Voto de castigo a Boris Johnson en las municipales de Reino Unido

Voto de castigo a Boris Johnson en las municipales de Reino Unido

Elecciones Irlanda del Norte decide su futuro en un voto histórico

Las bases del Partido Conservador han lanzado una ofensiva contra su líder Boris Johnson por considerarle culpable de los peores resultados en las elecciones locales en décadas. Con entorno a dos tercios del voto escrutado los «tories» han perdido 239 concejales y el control de sus distritos tradicionales en Londres como Wandsworth, Barnet o Westminster, por primera vez desde 1964. Los laboristas, por su parte, han ganado 145.

«Hay una gran animosidad contra el «premier» no solo por el «Partygate» y por su falta de integridad, también por su incapacidad para hacer frente al aumento del coste de la vida», declaró John Mallison, líder local de los «tories» en Cumbeland, donde el partido ha perdido 14 concejales frente a los 12 ganados por el Partido Laborista.

«Estamos ante un punto de inflexión«, vaticinó el líder de la oposición laborista, Keir Starmer, felicitándose por la conquista de los bastiones conservadores en Londres y la ganancia un centenar concejales. «Hemos cambiado al Partido Laborista en pocos meses y ya vemos los resultados. La gente está harta de distracciones y escándalos y quiere soluciones reales a los problemas reales».

«Que yo vea, los laboristas no están ni mucho menos avanzando hacia el poder», replicó por su parte el presidente del Partido Conservador Oliver Dowden, restando relevancia a las pérdidas de los «tories» y a la responsabilidad de Boris Johnson. «Estamos simplemente ante la típica crisis a mitad de mandato».

A su paso por Uxbridge, el propio Johnson desafió a sus críticos alegando que el resultado de los comicios locales ha sido «diverso» y no precisamente apocalíptico como algunos presagiaban. «Estamos a mediados del mandato y esto es algo normal», declaró el «premier». «Tuvimos una noche dura en algunas partes del país, pero en otras hemos tenido ganancias en lugares que no votaban por el Partido Conservador desde hacía mucho tiempo».

El analista Johnd Curtice, considerado como el oráculo de la política británica, aseguró que el relativo avance del Partido Laborista no es en ningún caso suficiente para garantizar una mayoría en unas elecciones generales. «La mejora no se ha notado mucho fuera de Londres», apuntó Curtice. «Y no parece se haya producido un gran cambio ni que se hayan recuperado votantes en el «muro rojo», en localidades como Haterpool o Dudley».

A la luz de los primeros resultados, en los distritos de Londres y en varios municipios del norte el país, los analistas reconocieron que las pérdidas de los conservadores pueden ser al final menores de las que se vaticinaban las encuentras (más de 500 concejales en todo el país, frente a la ganancia de más de 800 por los laboristas y la recuperación del Partido Liberal-Demócrata como tercera fuerza política).

El largo recuento que se extiende también a Gales y Escocia, y a las elecciones de la nueva Asamblea de Irlanda del Norte, donde los resultados no se sabrán hasta última hora del viernes o probablemente el sábado. Los sondeos anticipaban en Belfast una posible victoria histórica del partido nacionalista Sinn Féin sobre los fragmentados partidos unionistas por primera vez en un siglo.

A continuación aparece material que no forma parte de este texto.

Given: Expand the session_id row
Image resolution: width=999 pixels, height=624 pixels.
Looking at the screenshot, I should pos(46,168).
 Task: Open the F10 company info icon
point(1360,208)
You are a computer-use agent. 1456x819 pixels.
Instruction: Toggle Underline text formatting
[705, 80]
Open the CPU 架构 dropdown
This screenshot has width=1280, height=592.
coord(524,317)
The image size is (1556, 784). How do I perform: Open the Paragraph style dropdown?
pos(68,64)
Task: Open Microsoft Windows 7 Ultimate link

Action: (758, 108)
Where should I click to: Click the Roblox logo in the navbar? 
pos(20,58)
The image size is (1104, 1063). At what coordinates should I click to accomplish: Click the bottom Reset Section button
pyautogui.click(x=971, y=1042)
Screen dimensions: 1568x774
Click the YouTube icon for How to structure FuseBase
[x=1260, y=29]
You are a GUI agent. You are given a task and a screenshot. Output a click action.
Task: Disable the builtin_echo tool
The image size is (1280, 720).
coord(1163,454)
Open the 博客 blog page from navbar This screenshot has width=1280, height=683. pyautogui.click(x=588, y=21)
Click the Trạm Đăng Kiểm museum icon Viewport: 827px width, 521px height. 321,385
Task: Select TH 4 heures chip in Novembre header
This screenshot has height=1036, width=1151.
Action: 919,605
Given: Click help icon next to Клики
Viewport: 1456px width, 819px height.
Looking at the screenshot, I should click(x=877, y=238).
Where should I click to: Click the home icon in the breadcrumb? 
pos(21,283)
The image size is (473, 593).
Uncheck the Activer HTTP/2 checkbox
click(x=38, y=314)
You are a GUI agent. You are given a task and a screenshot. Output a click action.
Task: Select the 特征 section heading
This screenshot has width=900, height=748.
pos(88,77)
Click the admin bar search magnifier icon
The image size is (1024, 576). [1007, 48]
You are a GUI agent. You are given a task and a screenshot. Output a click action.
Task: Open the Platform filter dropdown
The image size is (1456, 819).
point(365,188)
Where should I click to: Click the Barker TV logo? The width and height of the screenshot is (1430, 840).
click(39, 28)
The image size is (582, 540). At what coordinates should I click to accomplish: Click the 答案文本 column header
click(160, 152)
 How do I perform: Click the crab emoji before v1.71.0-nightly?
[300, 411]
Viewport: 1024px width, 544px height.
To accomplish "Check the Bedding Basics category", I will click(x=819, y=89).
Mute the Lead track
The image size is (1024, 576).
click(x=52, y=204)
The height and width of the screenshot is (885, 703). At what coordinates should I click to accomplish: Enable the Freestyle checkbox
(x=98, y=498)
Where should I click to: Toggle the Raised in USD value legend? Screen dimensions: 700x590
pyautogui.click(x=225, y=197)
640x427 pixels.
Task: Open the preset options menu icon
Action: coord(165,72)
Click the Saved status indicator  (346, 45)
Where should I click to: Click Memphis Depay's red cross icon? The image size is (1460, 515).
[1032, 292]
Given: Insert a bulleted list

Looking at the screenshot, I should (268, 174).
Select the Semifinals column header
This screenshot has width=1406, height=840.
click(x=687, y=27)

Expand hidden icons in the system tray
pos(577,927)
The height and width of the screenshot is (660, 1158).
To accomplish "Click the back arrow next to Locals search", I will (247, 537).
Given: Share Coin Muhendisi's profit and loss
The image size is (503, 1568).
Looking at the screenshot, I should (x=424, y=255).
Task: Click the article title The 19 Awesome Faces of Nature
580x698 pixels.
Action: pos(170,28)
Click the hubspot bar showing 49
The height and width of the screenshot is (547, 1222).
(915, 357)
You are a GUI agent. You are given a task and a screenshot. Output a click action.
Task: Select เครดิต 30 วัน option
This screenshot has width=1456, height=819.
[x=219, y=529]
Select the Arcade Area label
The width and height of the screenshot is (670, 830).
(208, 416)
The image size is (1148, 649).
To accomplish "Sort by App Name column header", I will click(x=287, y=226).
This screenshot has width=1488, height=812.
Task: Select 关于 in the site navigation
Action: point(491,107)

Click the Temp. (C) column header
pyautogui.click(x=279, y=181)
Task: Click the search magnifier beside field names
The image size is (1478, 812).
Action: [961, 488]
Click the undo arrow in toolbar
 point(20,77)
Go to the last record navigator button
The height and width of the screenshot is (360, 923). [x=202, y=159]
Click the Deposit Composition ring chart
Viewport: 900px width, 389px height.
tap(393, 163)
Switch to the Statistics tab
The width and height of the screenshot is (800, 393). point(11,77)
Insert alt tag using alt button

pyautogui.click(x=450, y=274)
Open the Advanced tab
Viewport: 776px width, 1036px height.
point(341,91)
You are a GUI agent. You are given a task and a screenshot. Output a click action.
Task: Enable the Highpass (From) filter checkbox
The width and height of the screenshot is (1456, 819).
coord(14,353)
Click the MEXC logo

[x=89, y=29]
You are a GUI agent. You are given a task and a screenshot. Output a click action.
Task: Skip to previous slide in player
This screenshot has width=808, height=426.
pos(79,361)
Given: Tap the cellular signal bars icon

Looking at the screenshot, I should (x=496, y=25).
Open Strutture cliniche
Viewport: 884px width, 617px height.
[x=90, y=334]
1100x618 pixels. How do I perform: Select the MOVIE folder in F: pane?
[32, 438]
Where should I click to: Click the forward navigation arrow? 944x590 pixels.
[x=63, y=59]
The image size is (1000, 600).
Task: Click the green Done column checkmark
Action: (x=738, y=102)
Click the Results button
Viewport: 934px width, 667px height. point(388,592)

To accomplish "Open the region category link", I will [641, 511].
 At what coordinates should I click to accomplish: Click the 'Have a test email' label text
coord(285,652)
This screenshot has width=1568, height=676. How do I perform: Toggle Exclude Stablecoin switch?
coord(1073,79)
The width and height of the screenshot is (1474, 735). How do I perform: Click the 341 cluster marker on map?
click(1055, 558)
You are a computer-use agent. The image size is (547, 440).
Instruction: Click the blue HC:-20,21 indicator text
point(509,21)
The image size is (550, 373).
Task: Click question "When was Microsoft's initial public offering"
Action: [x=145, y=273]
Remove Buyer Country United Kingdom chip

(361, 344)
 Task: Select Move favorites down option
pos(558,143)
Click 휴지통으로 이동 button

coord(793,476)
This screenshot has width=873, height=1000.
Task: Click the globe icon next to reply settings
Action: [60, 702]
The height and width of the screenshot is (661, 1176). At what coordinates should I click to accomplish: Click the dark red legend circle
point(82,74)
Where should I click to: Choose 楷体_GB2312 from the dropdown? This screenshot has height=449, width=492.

La ubicuidad y el triunfalismo de la líder local de Sinn Féin, Michelle ONeill, dejó paso a última hora a cierta inquietud por el poco entusiasmo demostrado por el largo millón de norirlandeses ante las urnas. La llamada al «voto útil» del Partido Democrático Unionista (DUP) de Jeffrey Donaldson ha podido sin embargo tener un efecto final en las urnas. Aunque se esperaba que las elecciones consolidaran «tercera vía» en el Ulster, representada por el Partido de la Alianza de Naomi Long, éste sólo ha obtenido un escaño.

Los resultados en Belfast tendrán también un fuerte impacto en Londres. El secretario de Irlanda del Norte, Brendin Lewis, ha reconocido que el Gobierno no pretende romper la baraja con la UE por el polémico Protocolo de Irlanda y que prefiere seguir trabajando con Bruselas. Los unionistas han convertido su guerra contra el Protocolo como arma arrojadiza y pueden incluso boicotear el sistema de «poder compartido» que funciona desde el Acuerdo de Paz de 1998 como medida de presión contra el Gobierno.

Aunque el mayor reto al que se enfrentará Johnson en los próximos días es a la reacción de su propio partido ante las pérdidas en gran parte del país y su pérdida definitiva del «tirón» electoral entre los británicos. El «premier» puede volver a ser multado en los próximos días por violar sus propias reglas del Covid en el «Partygate», lo que le pondría en una situación muy comprometida y podría reactivar el fantasma de la moción de censura.